▶ **Goal**
Gather every line of the material that contains the word "icon" and copy those lines out.

▶ **Entries supplied**
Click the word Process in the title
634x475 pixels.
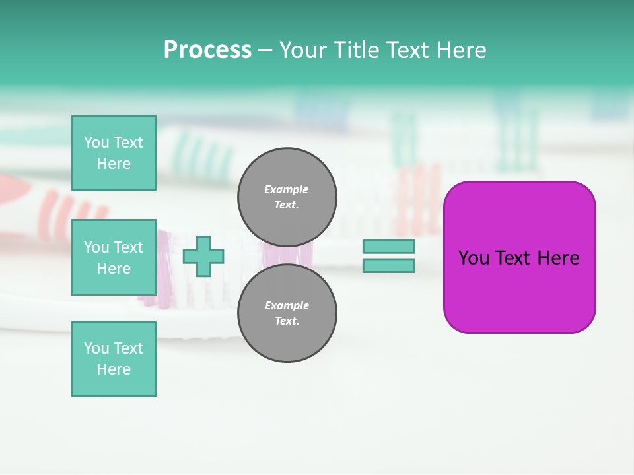click(207, 50)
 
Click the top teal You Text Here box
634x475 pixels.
click(114, 153)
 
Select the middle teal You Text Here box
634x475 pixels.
click(114, 257)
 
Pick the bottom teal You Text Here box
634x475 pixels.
click(114, 359)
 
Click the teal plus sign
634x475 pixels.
click(203, 256)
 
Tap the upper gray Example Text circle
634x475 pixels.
click(287, 197)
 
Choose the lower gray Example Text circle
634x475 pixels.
click(287, 313)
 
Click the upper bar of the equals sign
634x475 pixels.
click(388, 246)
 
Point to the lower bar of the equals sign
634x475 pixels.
click(388, 265)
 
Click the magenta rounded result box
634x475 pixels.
click(519, 290)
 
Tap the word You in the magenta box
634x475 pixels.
click(474, 258)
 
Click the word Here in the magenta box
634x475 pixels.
click(559, 258)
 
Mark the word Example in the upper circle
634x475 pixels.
click(286, 189)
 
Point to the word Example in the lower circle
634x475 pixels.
click(287, 305)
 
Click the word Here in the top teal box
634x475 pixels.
click(114, 164)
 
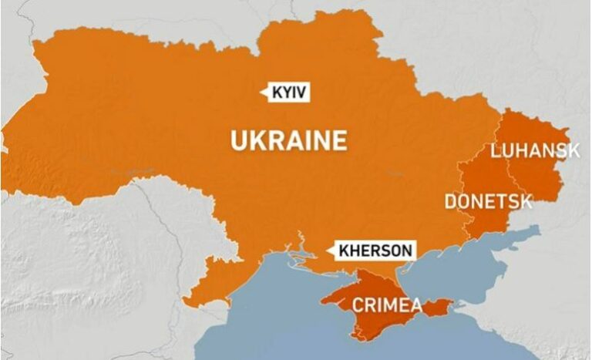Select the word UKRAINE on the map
288,141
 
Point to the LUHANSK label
534,150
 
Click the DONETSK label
488,202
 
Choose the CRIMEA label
387,305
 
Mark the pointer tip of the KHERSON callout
329,251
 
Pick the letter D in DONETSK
450,202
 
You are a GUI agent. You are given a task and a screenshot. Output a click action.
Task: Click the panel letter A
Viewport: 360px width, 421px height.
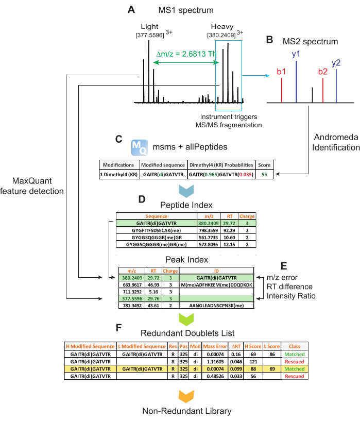132,9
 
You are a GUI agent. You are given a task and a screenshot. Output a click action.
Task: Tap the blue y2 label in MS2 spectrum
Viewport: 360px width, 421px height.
336,62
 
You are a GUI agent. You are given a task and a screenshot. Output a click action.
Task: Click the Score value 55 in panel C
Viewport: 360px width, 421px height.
264,175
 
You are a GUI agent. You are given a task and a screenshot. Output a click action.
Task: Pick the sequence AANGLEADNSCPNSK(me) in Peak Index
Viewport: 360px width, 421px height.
216,306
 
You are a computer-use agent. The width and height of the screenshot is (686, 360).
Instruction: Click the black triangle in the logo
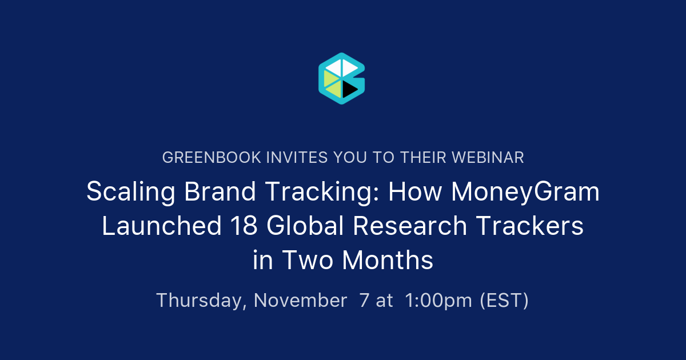click(348, 89)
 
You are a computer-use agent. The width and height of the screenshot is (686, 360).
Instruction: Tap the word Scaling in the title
click(131, 192)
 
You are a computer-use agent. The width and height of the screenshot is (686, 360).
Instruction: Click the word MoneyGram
click(525, 192)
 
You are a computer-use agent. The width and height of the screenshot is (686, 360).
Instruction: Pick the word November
click(300, 301)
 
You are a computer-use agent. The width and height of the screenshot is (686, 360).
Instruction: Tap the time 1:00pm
click(438, 301)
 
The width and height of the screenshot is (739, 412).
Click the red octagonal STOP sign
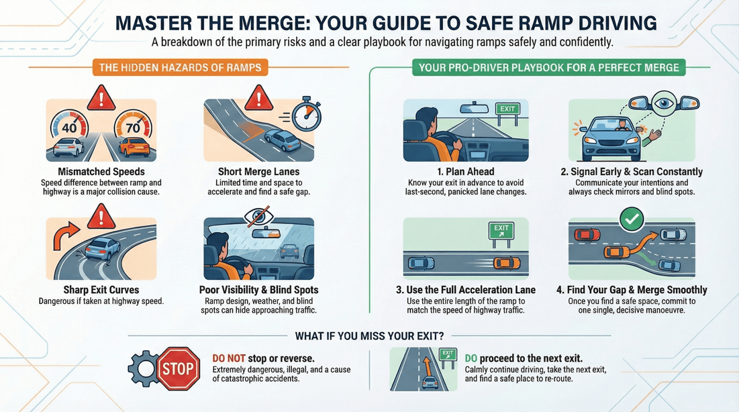coord(179,368)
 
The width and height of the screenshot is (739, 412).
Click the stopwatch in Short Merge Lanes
coord(306,116)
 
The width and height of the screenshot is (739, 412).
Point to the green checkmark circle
coord(632,218)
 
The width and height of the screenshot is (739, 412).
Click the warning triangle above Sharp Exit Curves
coord(101,217)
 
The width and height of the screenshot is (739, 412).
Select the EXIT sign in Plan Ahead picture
coord(507,109)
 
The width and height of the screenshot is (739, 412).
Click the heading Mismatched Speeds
coord(101,172)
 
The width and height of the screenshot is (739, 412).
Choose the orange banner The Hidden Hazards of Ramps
coord(179,67)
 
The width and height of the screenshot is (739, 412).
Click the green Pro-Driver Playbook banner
coord(548,67)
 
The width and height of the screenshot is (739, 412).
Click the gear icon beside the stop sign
coord(144,368)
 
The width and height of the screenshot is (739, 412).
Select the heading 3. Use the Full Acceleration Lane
coord(465,291)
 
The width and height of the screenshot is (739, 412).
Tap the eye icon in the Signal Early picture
coord(664,104)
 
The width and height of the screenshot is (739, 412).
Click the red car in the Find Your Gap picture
coord(587,235)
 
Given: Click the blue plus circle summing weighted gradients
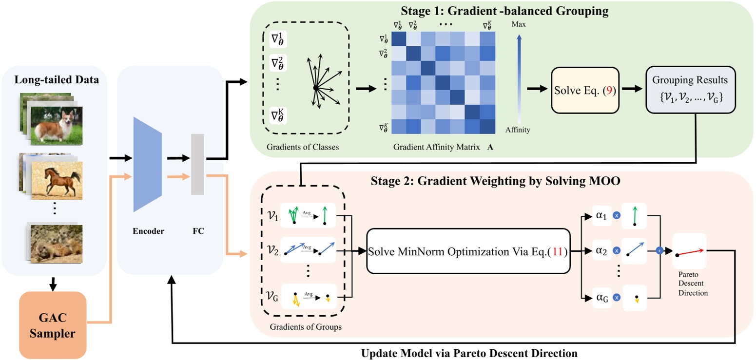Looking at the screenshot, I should (x=659, y=250).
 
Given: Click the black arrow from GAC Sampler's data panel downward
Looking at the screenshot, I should (x=53, y=282).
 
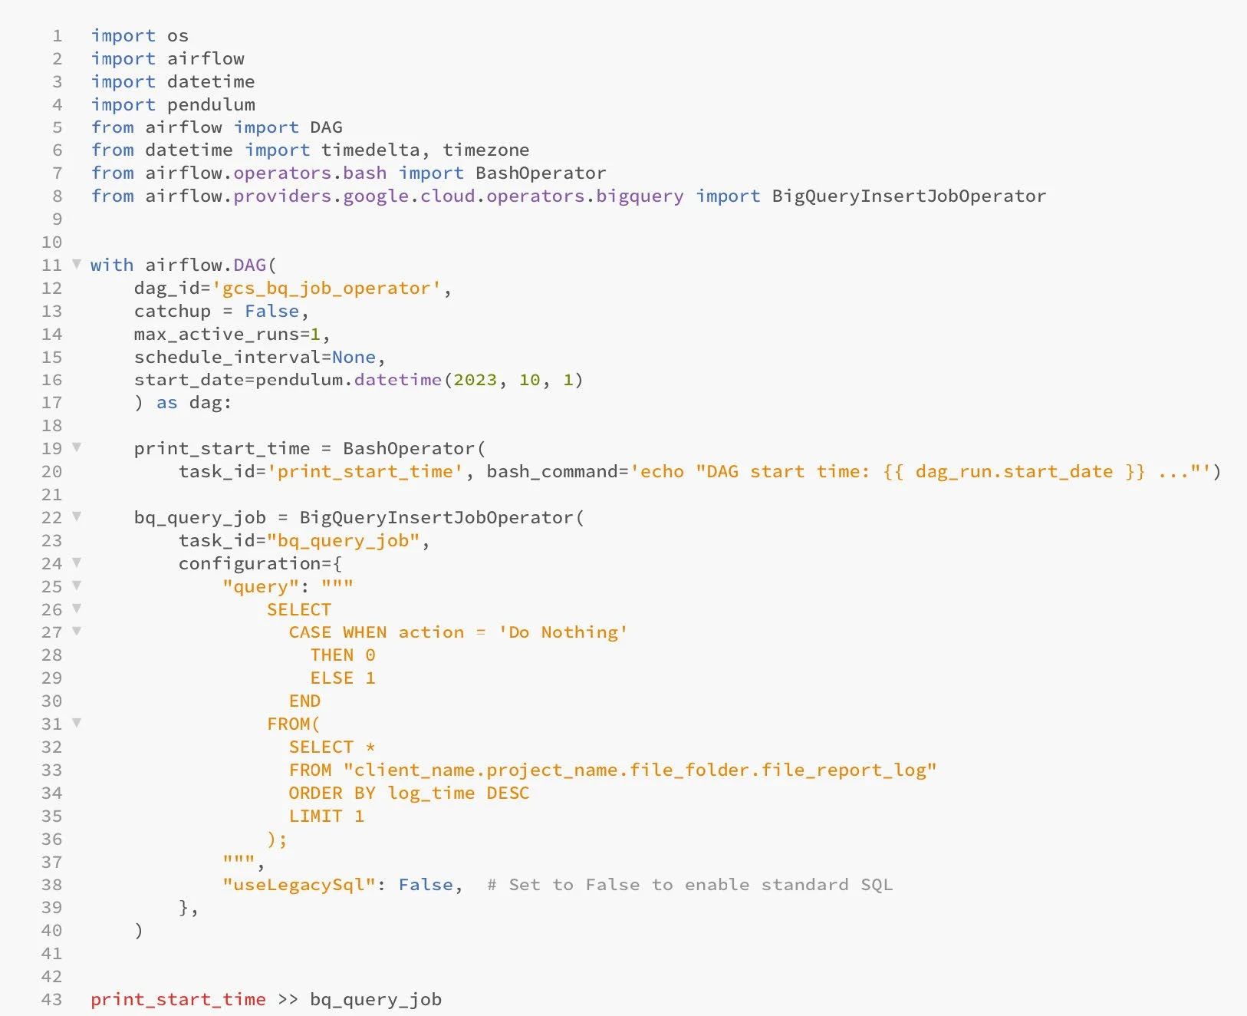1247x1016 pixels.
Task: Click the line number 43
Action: (x=51, y=999)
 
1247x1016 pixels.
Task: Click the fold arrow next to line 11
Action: (x=77, y=264)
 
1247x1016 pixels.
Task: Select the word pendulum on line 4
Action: (x=211, y=104)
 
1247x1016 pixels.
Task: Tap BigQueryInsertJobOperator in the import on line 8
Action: (x=908, y=196)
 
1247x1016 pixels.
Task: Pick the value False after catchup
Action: (x=271, y=311)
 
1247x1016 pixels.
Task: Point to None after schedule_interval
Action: (x=354, y=357)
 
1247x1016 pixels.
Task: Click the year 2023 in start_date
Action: (x=475, y=380)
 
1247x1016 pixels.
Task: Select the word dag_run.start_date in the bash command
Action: (x=1013, y=471)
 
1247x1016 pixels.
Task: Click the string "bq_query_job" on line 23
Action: (x=343, y=540)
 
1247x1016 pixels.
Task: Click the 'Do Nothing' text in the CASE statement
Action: (x=563, y=632)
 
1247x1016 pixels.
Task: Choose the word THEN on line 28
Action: (x=331, y=655)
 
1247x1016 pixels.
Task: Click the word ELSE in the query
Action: (x=331, y=678)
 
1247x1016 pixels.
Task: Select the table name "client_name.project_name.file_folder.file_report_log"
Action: (x=640, y=770)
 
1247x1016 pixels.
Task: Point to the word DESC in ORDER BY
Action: (x=508, y=793)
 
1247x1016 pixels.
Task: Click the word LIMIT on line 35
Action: (x=315, y=816)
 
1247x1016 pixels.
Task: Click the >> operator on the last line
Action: (x=288, y=999)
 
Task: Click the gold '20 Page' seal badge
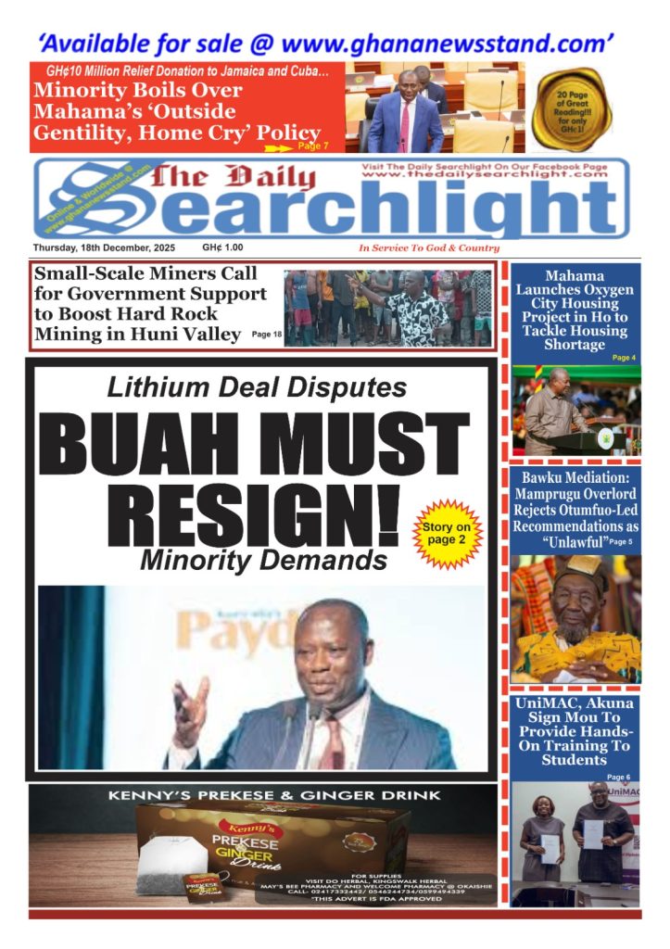pyautogui.click(x=572, y=109)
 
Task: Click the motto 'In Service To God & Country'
pyautogui.click(x=429, y=248)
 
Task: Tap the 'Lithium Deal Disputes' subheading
pyautogui.click(x=256, y=387)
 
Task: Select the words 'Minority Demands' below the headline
pyautogui.click(x=263, y=559)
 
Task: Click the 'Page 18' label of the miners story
pyautogui.click(x=267, y=334)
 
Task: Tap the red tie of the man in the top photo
pyautogui.click(x=405, y=124)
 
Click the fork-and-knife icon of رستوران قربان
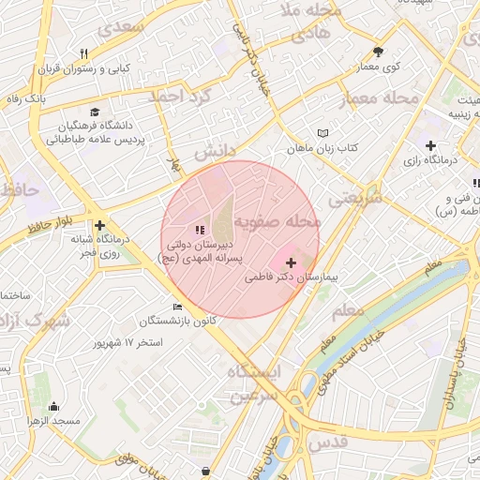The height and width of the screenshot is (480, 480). pos(84,53)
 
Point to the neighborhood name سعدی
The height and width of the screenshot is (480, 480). pos(117,27)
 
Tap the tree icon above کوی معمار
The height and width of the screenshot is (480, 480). pos(379,52)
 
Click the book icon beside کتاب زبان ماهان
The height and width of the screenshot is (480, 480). pos(323,134)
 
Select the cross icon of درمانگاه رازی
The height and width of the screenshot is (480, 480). pos(430,145)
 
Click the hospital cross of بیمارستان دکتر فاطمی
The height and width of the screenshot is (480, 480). pos(292,263)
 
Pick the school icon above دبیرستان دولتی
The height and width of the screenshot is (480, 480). pos(198,229)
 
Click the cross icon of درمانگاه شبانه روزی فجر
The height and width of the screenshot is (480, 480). pos(99,225)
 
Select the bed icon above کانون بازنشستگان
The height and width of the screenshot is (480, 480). pos(178,307)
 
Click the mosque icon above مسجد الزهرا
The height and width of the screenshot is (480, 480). pos(53,406)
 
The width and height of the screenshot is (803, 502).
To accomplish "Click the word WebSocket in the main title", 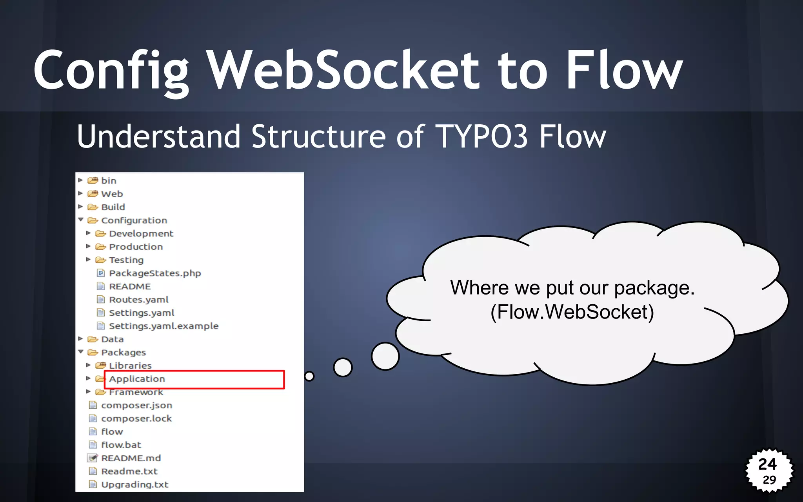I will [343, 71].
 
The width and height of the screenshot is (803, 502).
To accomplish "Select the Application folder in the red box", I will [137, 379].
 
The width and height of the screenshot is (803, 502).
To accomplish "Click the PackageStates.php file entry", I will [154, 273].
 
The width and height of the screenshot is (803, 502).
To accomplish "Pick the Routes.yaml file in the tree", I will [138, 300].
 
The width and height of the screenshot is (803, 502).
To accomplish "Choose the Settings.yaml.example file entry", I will [163, 326].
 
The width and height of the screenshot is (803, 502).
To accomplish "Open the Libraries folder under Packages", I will [130, 366].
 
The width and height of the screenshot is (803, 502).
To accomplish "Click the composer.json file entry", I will [136, 405].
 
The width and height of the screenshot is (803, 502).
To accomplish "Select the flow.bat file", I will [121, 445].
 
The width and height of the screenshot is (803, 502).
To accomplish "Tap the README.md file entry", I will [131, 458].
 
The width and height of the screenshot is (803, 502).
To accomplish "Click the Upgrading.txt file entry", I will [134, 484].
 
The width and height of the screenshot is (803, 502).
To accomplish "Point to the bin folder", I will [108, 180].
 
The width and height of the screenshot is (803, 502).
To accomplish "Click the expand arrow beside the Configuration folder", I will [81, 220].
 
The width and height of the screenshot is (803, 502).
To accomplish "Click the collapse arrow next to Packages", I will [81, 352].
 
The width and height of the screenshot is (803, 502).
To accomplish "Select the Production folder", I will [135, 247].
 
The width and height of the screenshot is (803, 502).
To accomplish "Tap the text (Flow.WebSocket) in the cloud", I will [572, 312].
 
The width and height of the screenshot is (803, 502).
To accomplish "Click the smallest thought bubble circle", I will [309, 376].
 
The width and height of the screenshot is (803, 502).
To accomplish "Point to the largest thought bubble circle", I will [385, 356].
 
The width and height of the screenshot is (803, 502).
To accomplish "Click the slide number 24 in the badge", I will [767, 464].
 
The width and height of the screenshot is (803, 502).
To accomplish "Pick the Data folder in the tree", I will [112, 339].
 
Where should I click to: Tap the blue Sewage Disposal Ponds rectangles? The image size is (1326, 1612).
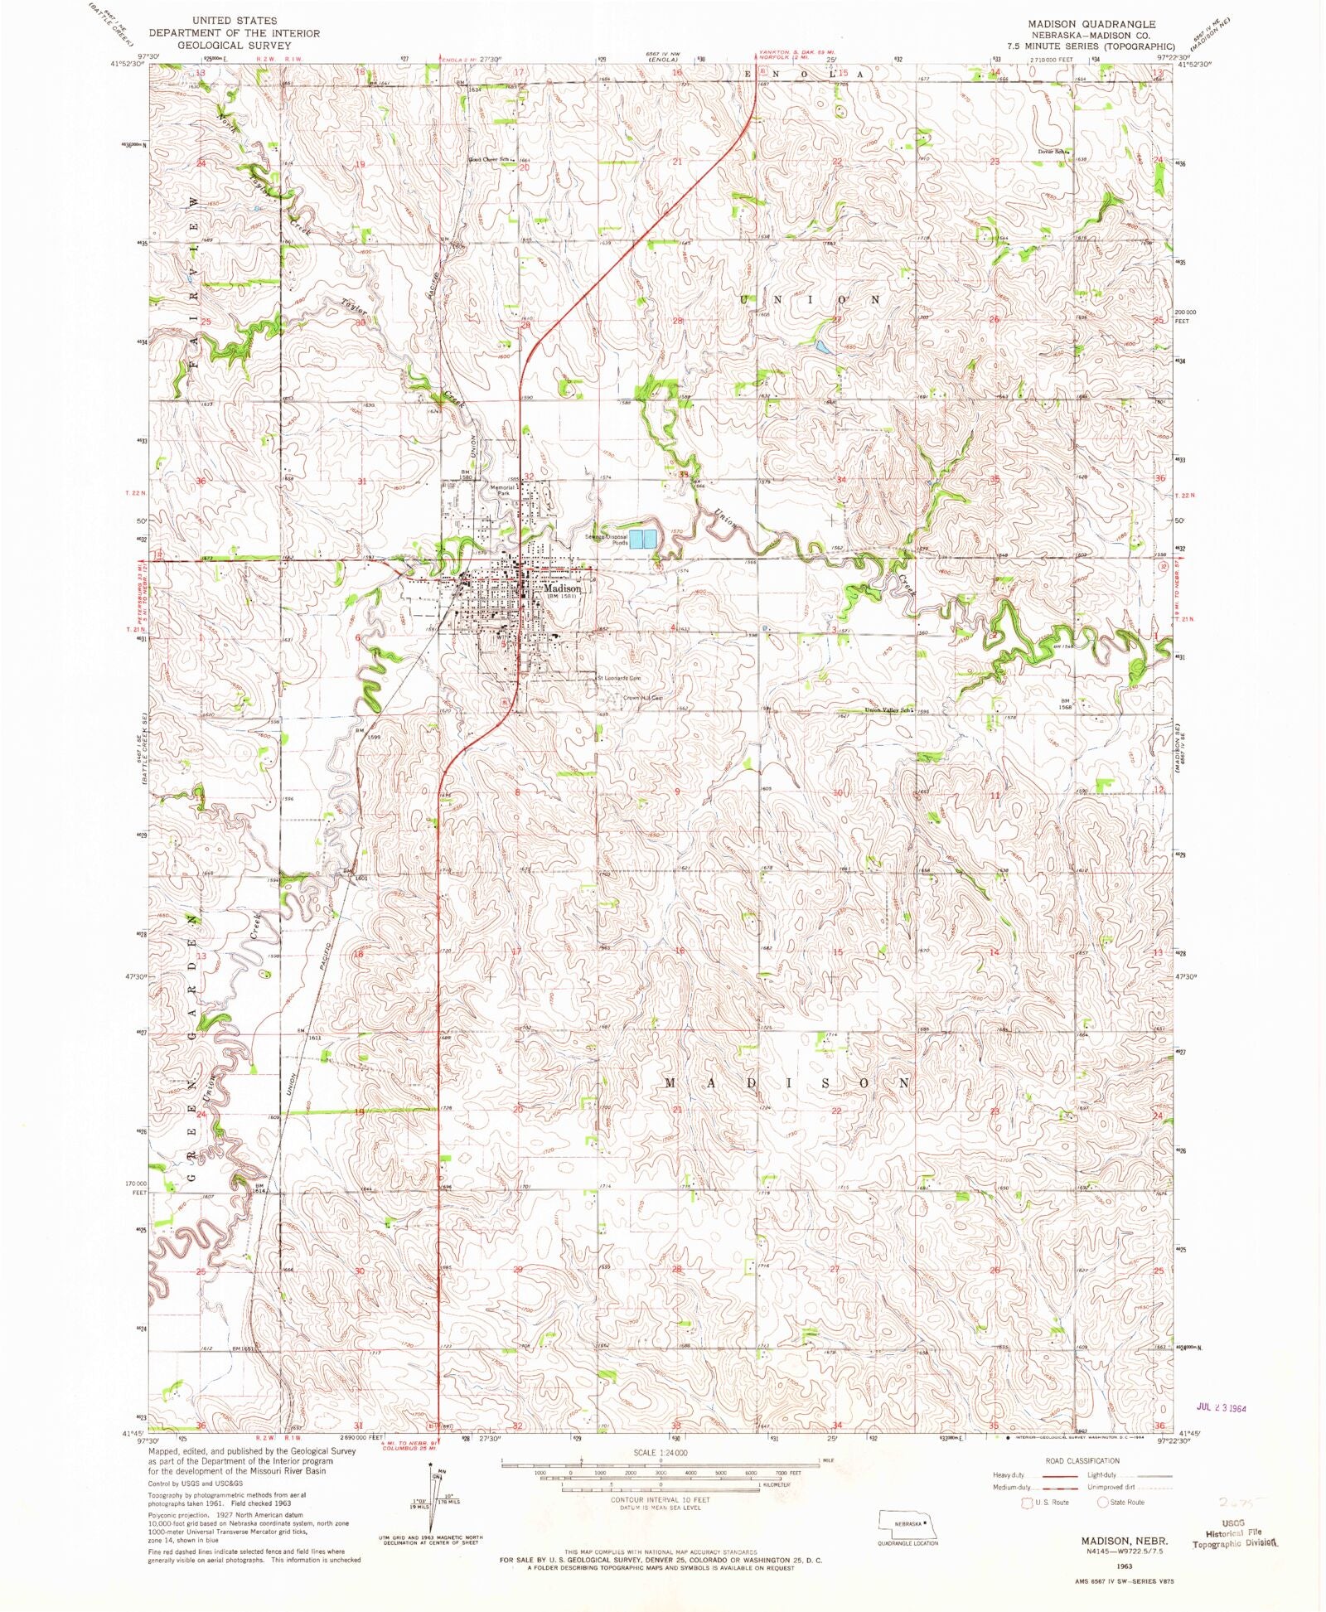643,540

▶ **Response**
Click the gear icon beside the stop sign
Tap the eye icon in the Signal Early picture
Click the fork-and-knife icon of رستوران قربان
Tap the tree icon above کوی معمار
Click the book icon beside کتاب زبان ماهان
Select the cross icon of درمانگاه رازی
Pick the school icon above دبیرستان دولتی
Click the cross icon of درمانگاه شبانه روزی فجر
Select the bed icon above کانون بازنشستگان
Click the mosque icon above مسجد الزهرا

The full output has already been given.